Osteoporosis

Low bone mass and microarchitectural deterioration leading to increased fracture risk. The diagnosis may be made clinically, or on bone densitometry scanning.

General examination

To diagnose osteoporosis a detailed and full general examination is mandatory in the initial assessment of all patients.

Body habitus, height, arm span and body mass index

Patients with Cushing’s tend to have central adiposity with relative sparing of the limbs.

Low BMI should also be documented.

Height and arm span should also be documented.
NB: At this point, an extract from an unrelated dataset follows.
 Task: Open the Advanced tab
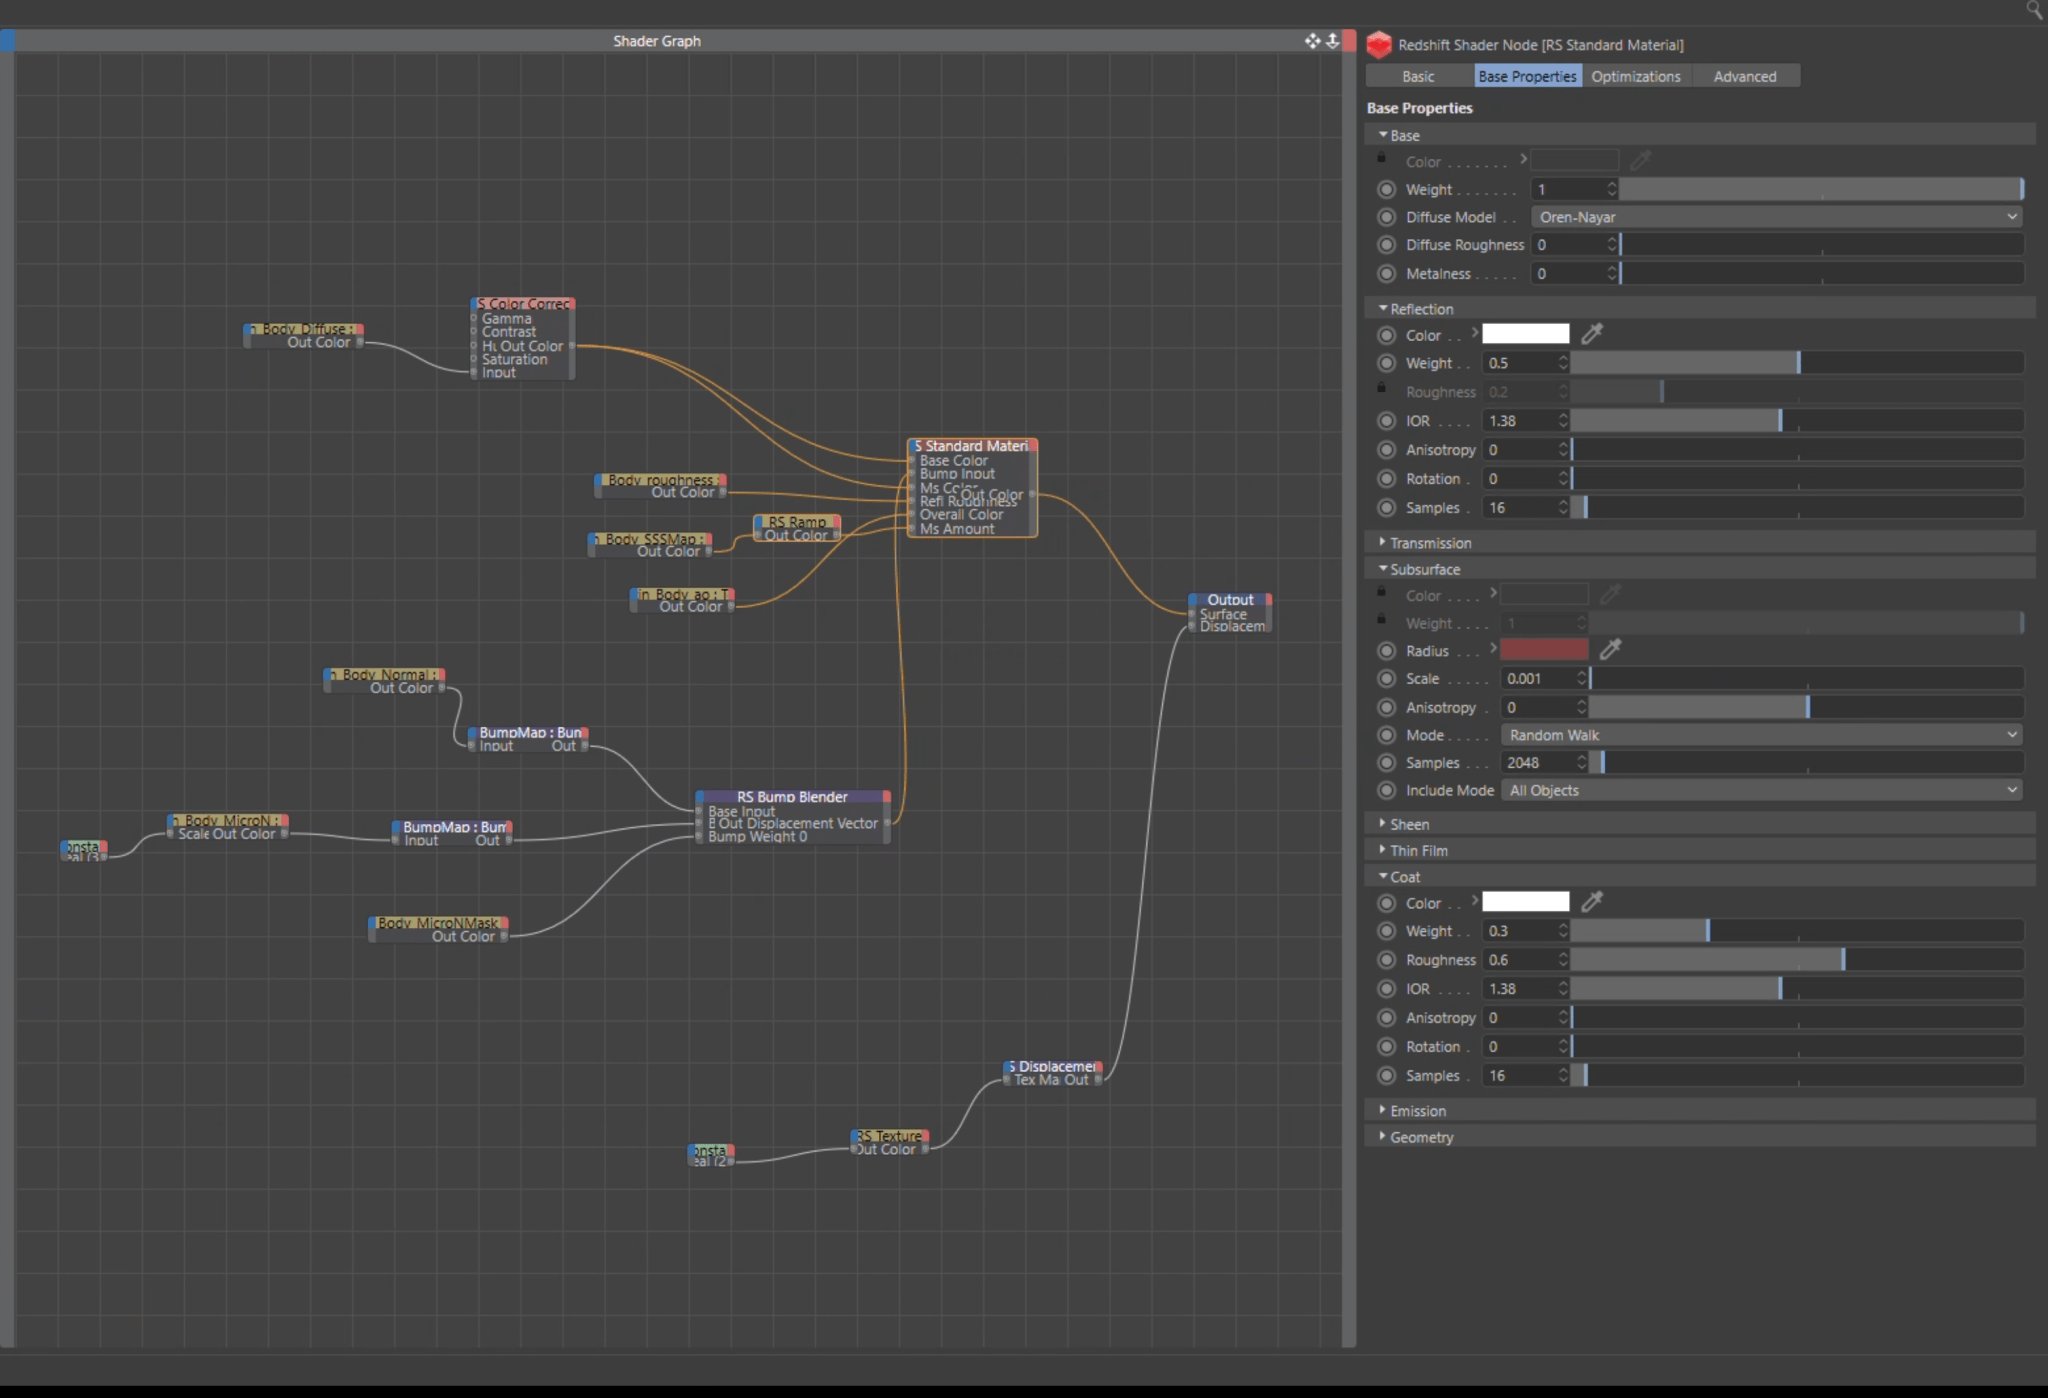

Loss of height indicates probable loss of height in the vertebral bodies.

Blood pressure

Blood pressure may be elevated in patients with Cushing’s syndrome and low in hypopituitarism.

Skin and mucous membranes

Extensive bruising, for example from venepuncture, thinning and redness of the skin, acne, livid striae, and acanthosis nigricans, may all be seen with Cushing’s syndrome and adrenal cancers.

Body hair should be staged, with loss of hair occurring in hypogonadism. Inceased fine vellus hair may be seen with extreme low body mass.

Eyes

Blue colouration of the sclera is seen in many sub types of osteogenesis imperfecta, which may be confused with osteoporosis.

Musculoskeletal system

Bone and joint deformities may be obvious in rheumatoid arthritis.
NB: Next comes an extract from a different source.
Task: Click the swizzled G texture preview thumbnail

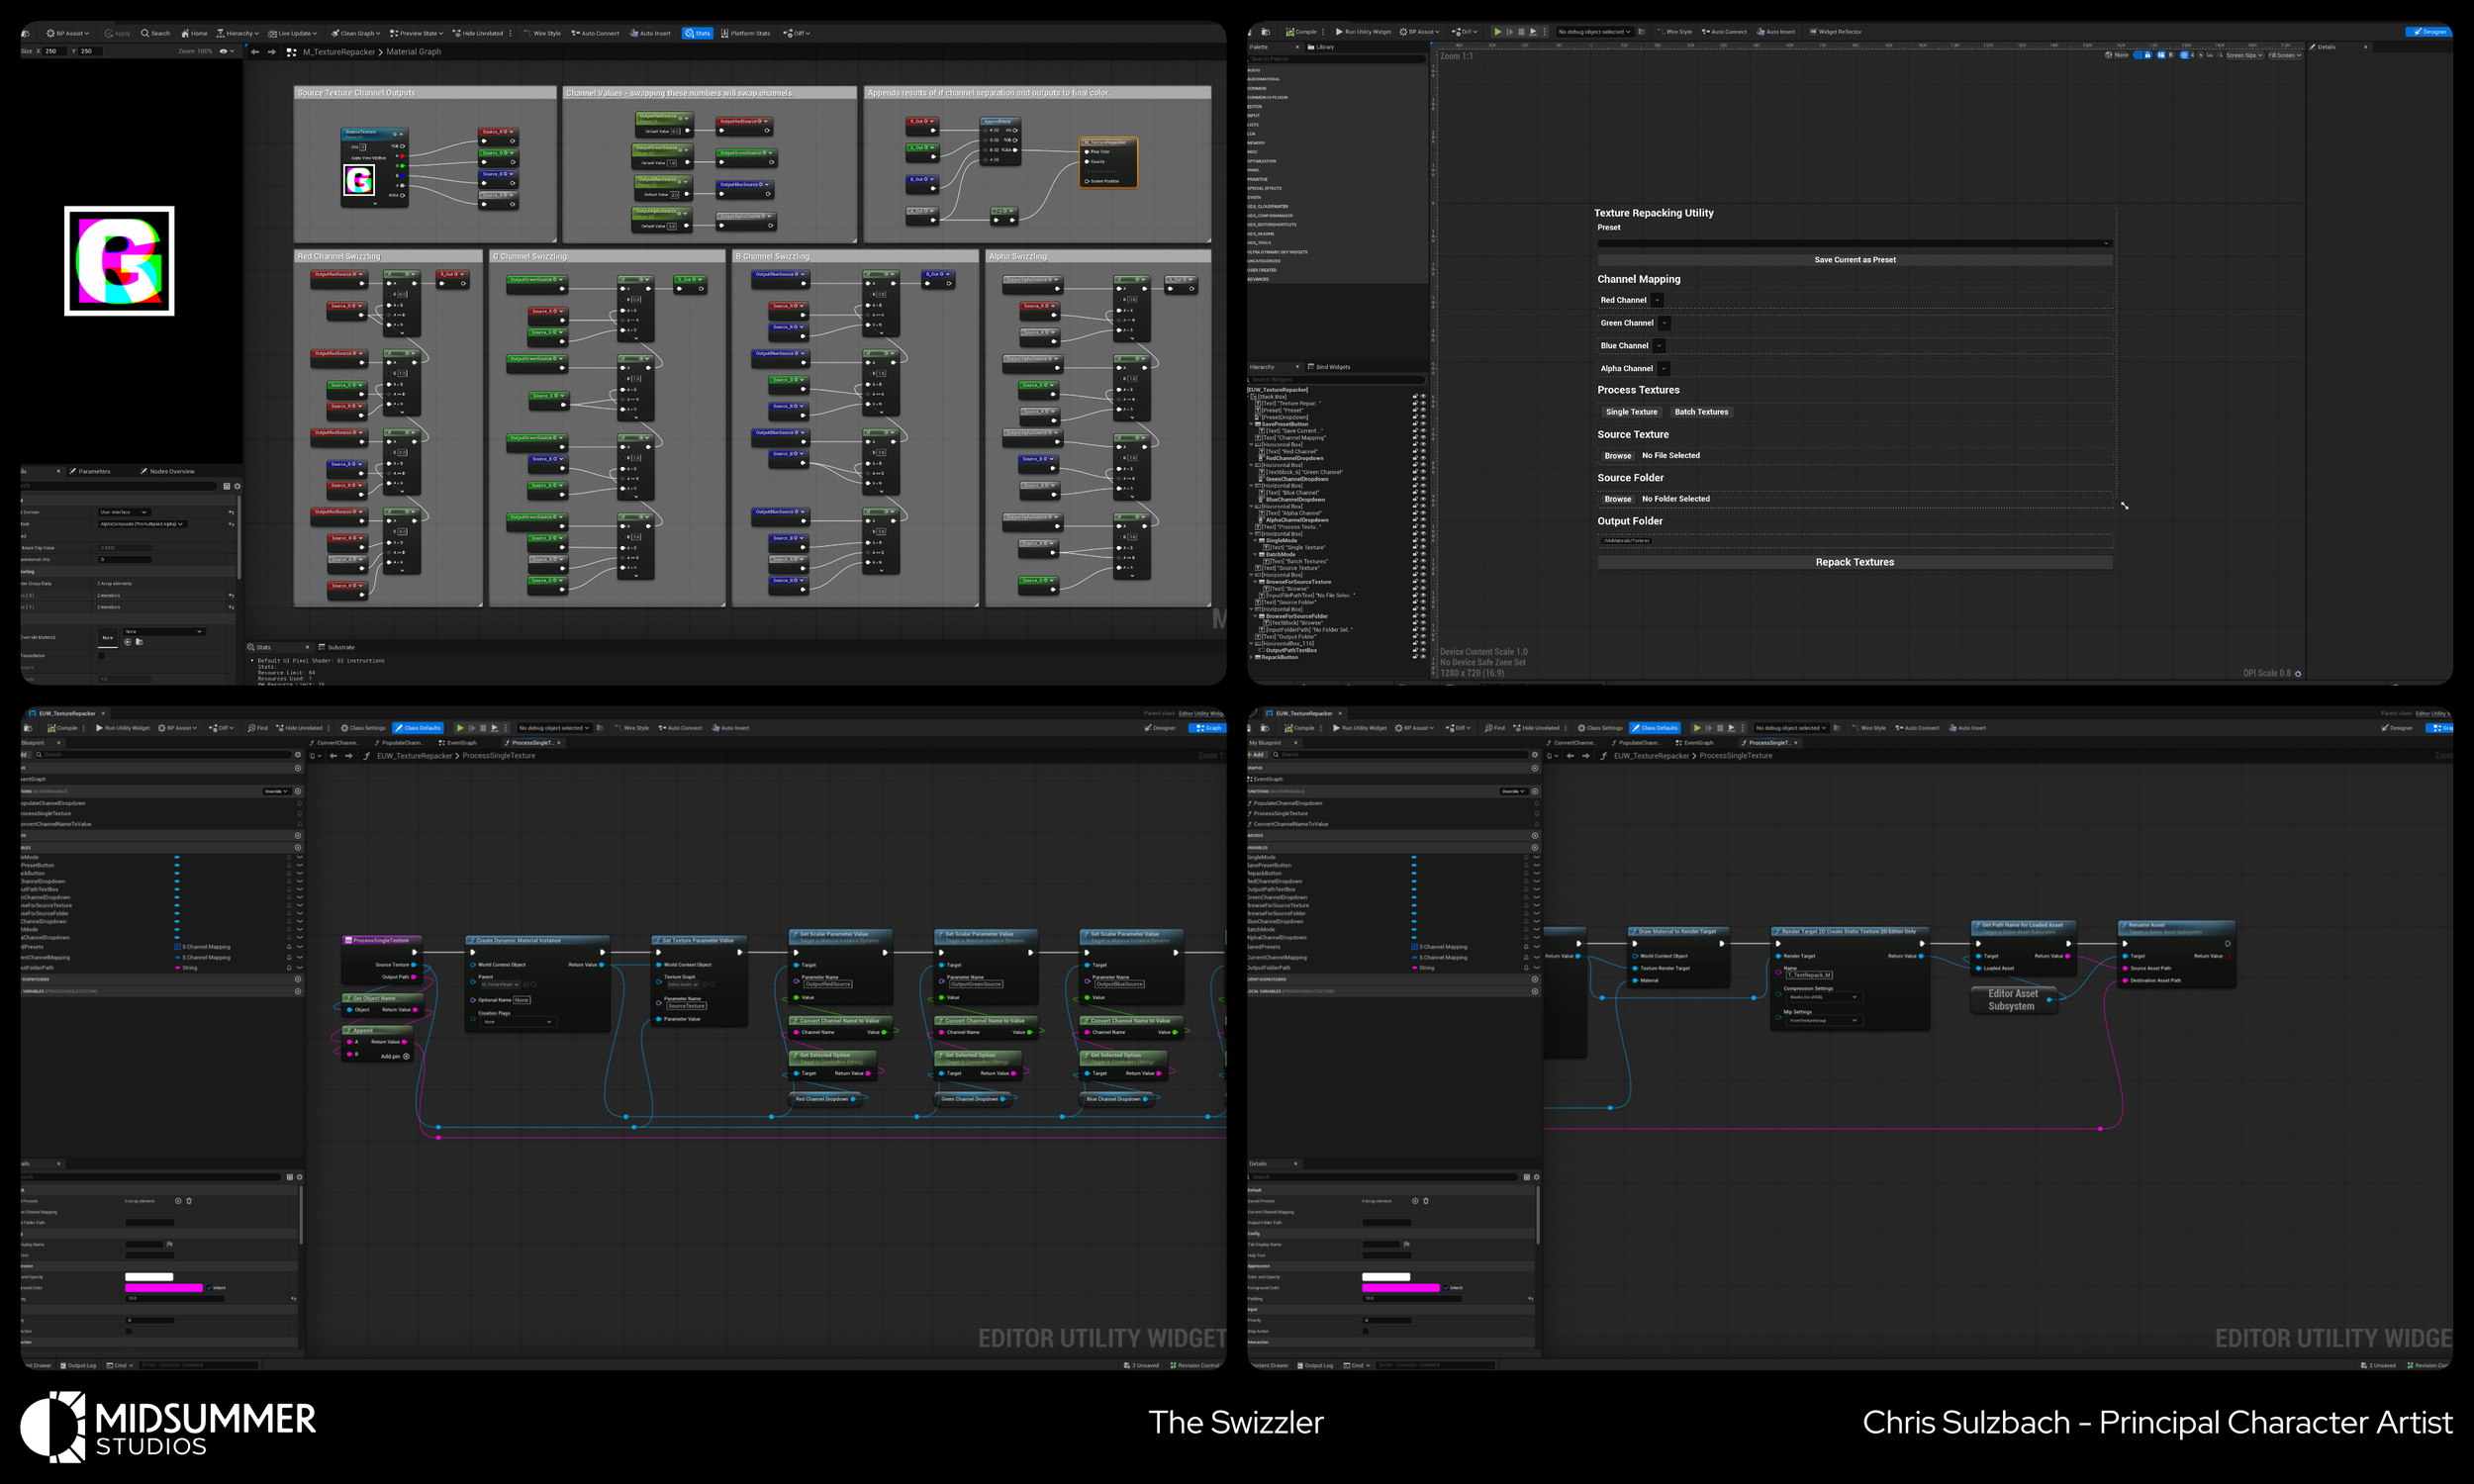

Previous fractures and disuse atrophy should also be noted.

Proximal myopathy is a sensitive sign in Cushing’s syndrome, though this may also occur with rheumatoid arthritis.

Breasts

Gynaecomastia may occur with thyroid dysfunction, Cushing’s or hypogonadism.
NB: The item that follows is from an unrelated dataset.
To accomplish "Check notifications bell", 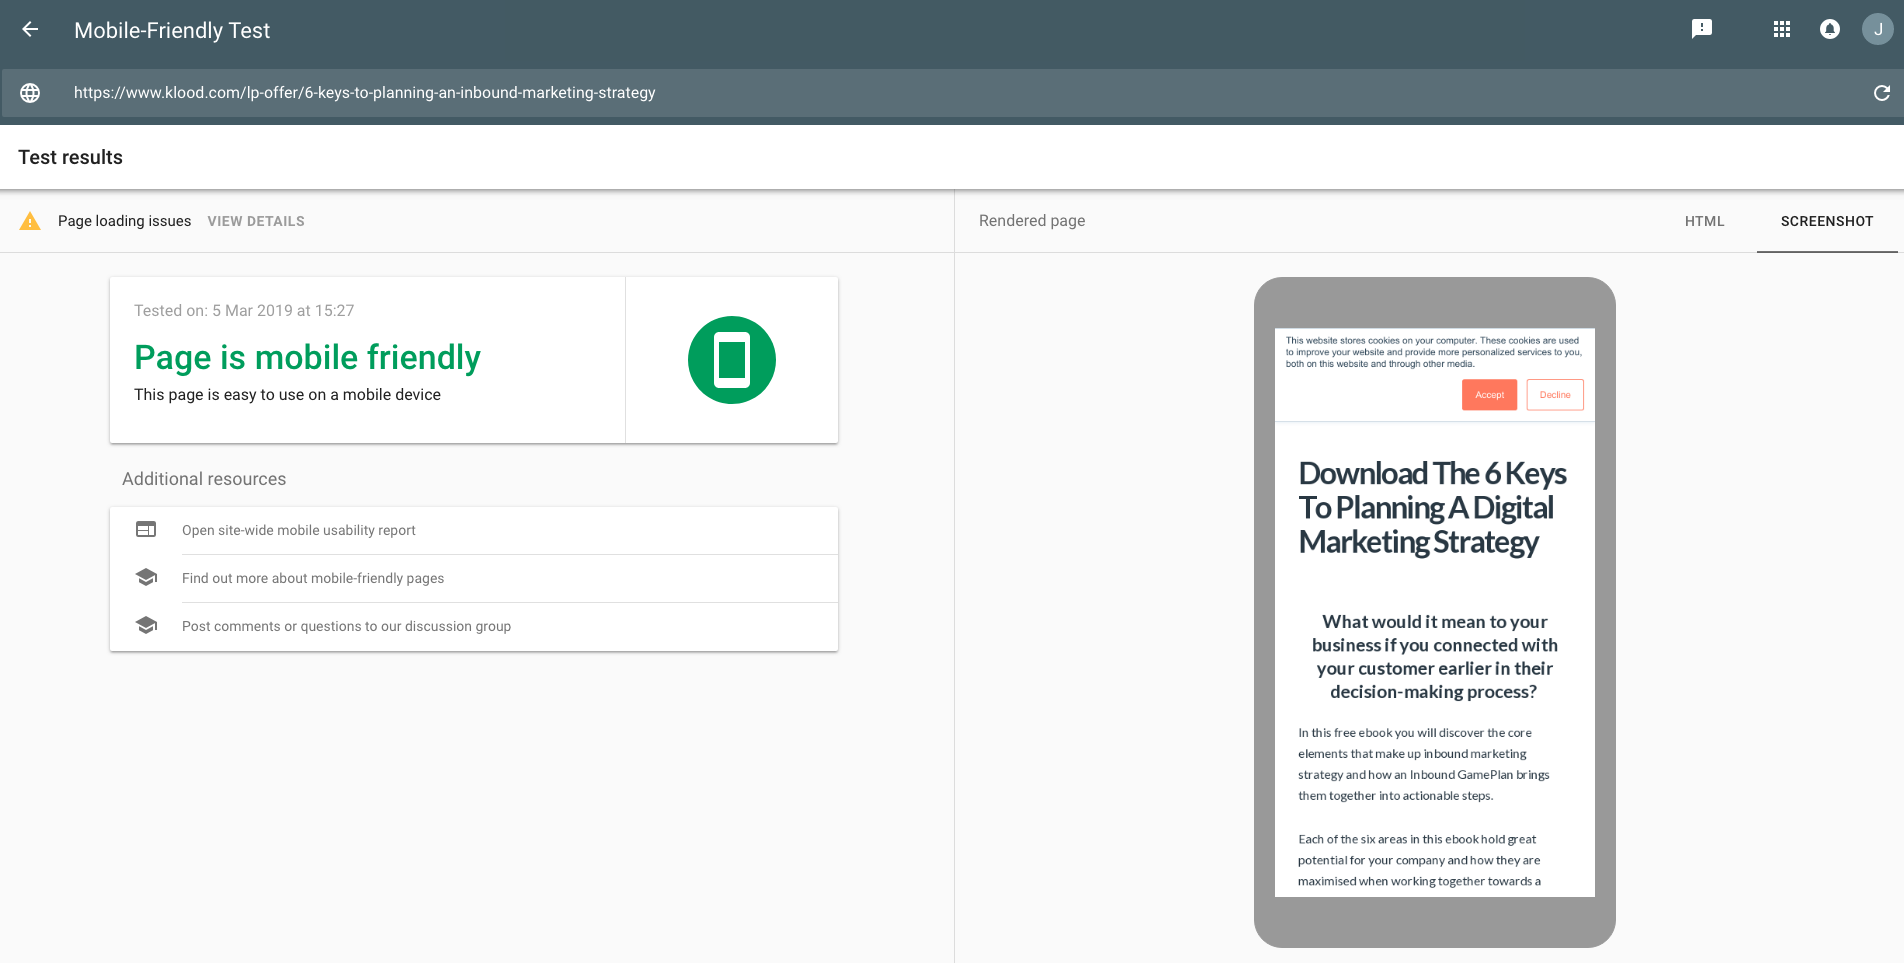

Galactorrhoea indicates elevated prolactin, which if long standing also predisposes to osteoporosis.

Thyroid status

Thyrotoxicosis or sub-clinical hyperthyroidism both increase bone turnover and increase the risk of osteoporosis.

Pituitary status

Any signs of anterior pituitary failure, hypogonadism, or of Cushing’s syndrome should prompt appropriate investigation.